What Does it Profit Episode #2 Brewing Change: Labor Organizing at Starbucks
In this episode, we tell an almost surreal story. It is the origin story of “union busting” at Starbucks, one of the country’s best-known progressive and socially-conscious companies, and the highest ranking food service company on the list of Fortune’s Most Admired Companies (new window).
Our host Dr. Dawn Carpenter, a Starbucks shareholder, is encouraged by activist shareholder efforts (new window) to seek intervention at the board-level (new window) to remedy what a New York administrative law judge recently ruled to be “egregious and widespread misconduct” in the union organizing campaign that started in 2019.
Wanting to get to the root of things, we take you to Buffalo, New York to introduce you to Michelle Eisen, a Starbucks barista, and Will Westlake, a former barista with the company.
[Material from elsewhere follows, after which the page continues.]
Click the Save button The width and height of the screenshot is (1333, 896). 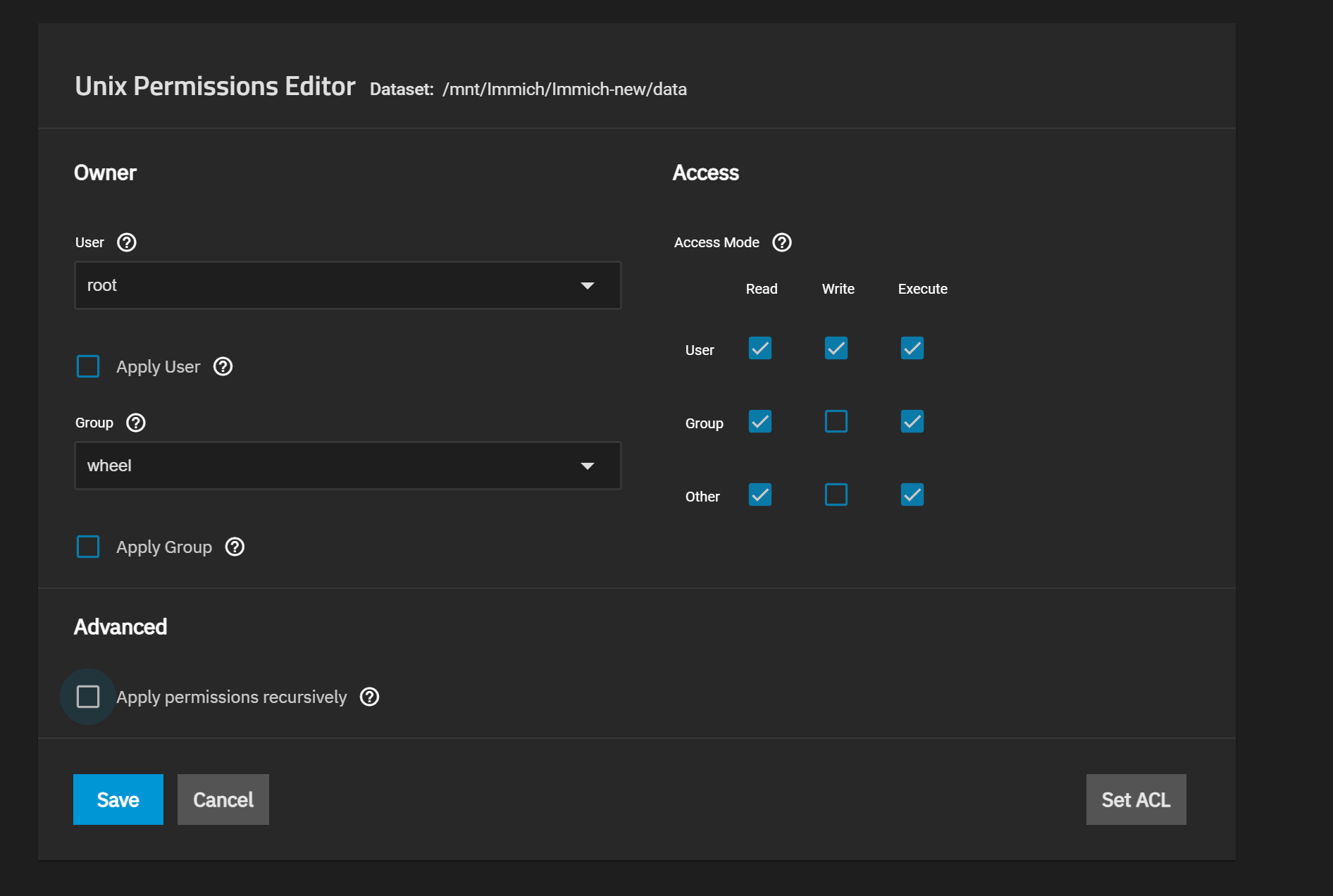pos(118,799)
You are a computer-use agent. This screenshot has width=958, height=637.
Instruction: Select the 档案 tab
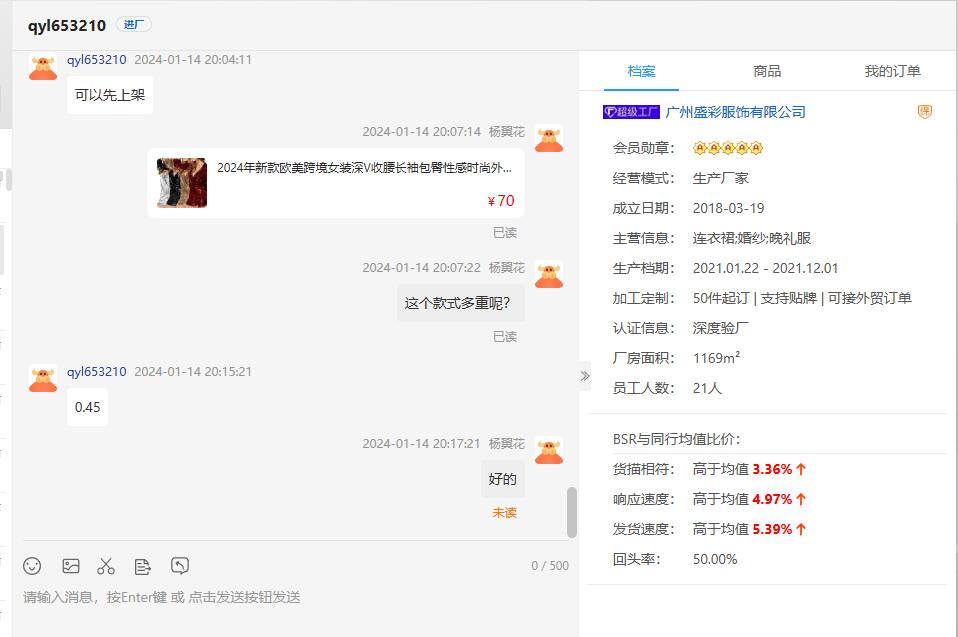pos(642,71)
We learn why they embarked on the epic journey to unionize their stores.
We hear support from folk singer-songwriter Billy Bragg who played for the campaigners in the first elections. We also get insight from Lynne Fox, the international president of Workers United, the group helping Starbucks stores unionize. And, of course, we bring you some of the misguided musings of Starbucks CEO Howard Shultz, whose own words galvanized the campaigners in the first election.
At the release date of this episode, we learn that there are over 270 unionized Starbucks locations – but not one contract. This is a long, challenging process. To assist the efforts of the baristas and activist shareholders, on March 29, 2023, the Senate Health, Education, Labor, and Pensions (HELP) Committee (new window) will question Starbucks CEO Howard Shultz, hoping for a commitment for free and fair elections that comply with the law.
Should listeners want to engage, you can (1) offer your support for the Starbucks Worker United (new window) campaign, and/or (2) join the Twitter support network using #NoContractNoCoffee, #DearHoward, and #wdip.
Take a listen and subscribe. Don’t miss the rest of Season 3 – now powered by the Solidarity Economy Workshop (new window) at Georgetown University.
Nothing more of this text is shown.